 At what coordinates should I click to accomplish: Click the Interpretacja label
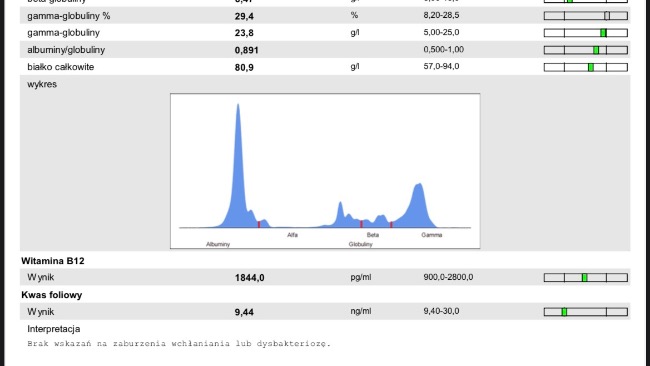pos(53,329)
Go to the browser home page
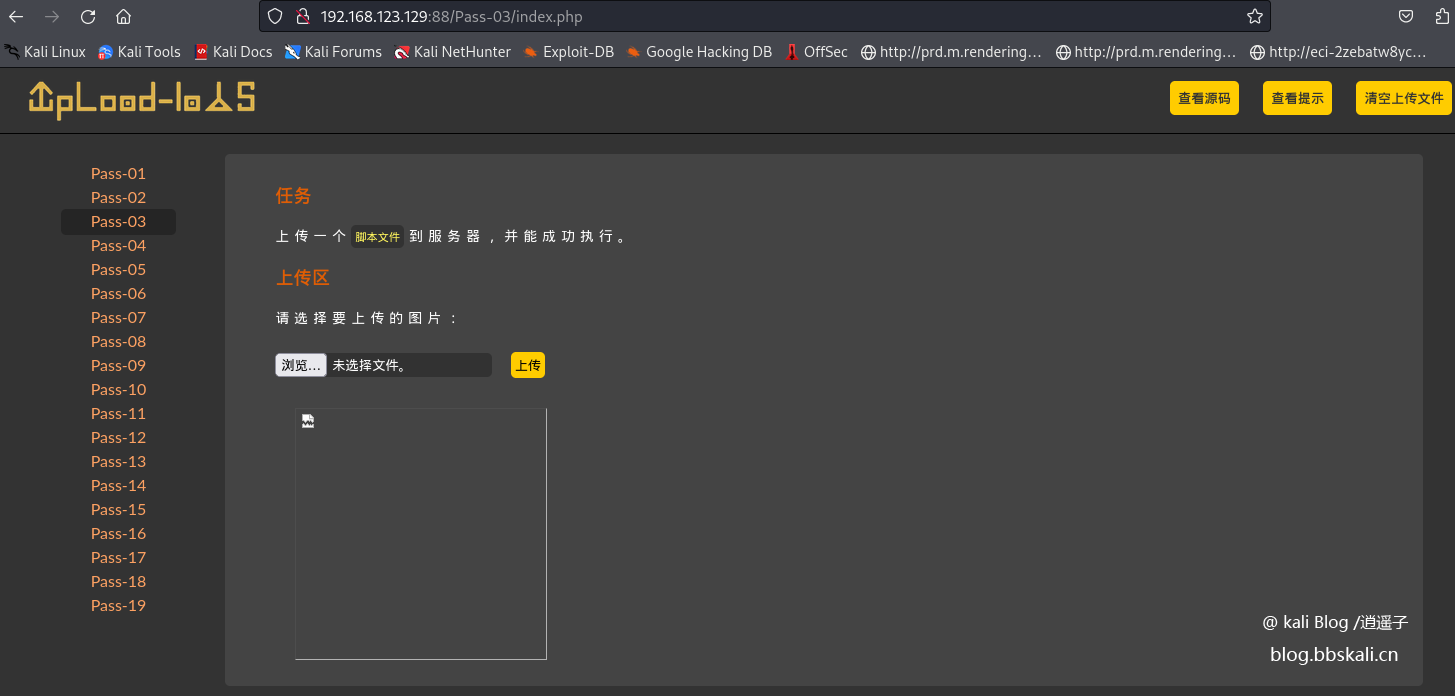1455x696 pixels. (x=123, y=16)
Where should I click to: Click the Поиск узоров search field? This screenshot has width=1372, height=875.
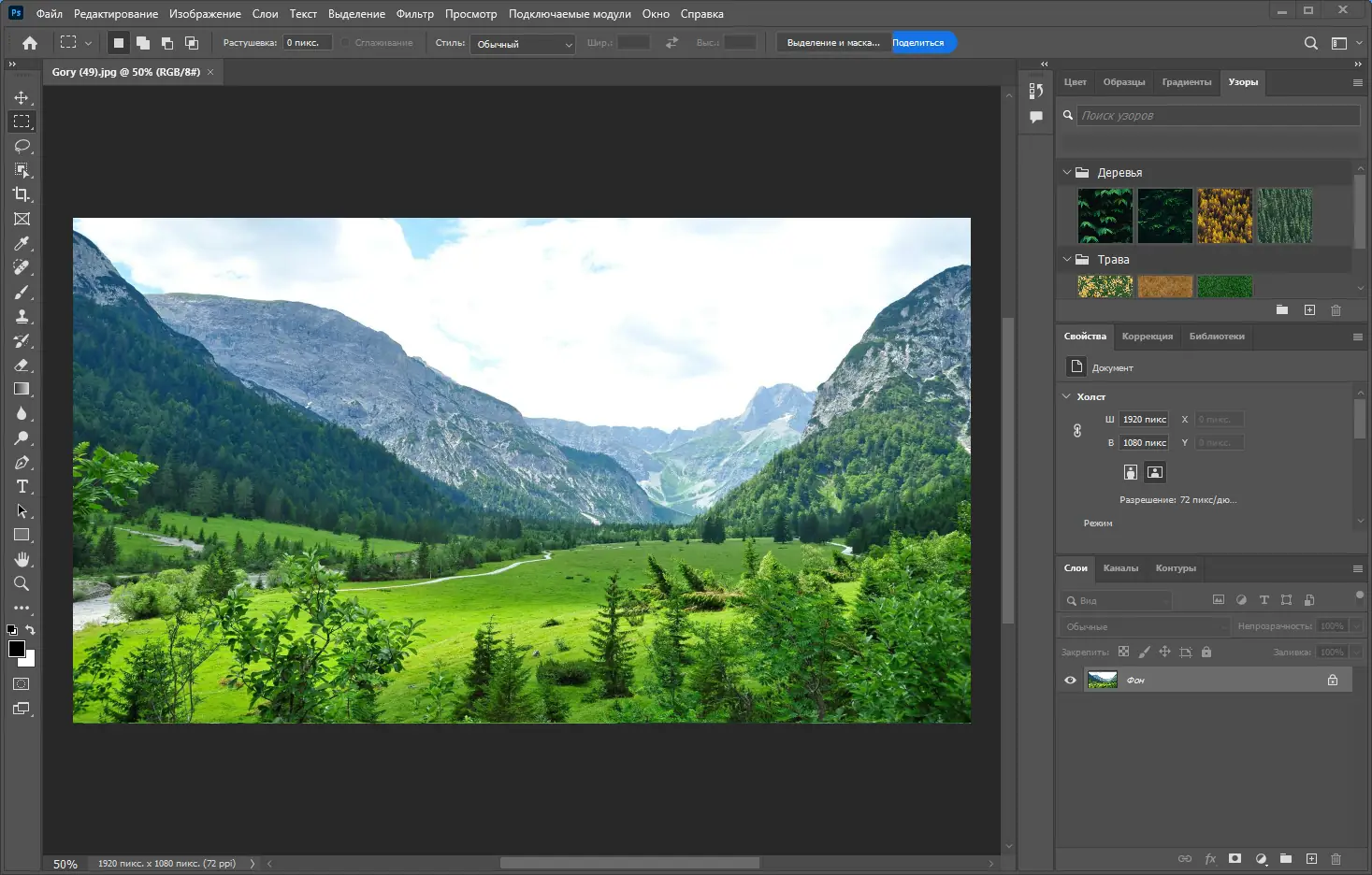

◇ ◇ ◇ ◇ ◇

• Problem description: Exactly what appears in the records above must be returned, apart from the pictures.

• Task solution:
 At what coordinates should I click to accomplish: Click the Interpretacja label
pos(53,329)
Go to the browser home page
1455x696 pixels. (x=123, y=16)
Where should I click to: Click the Поиск узоров search field? This screenshot has width=1372, height=875.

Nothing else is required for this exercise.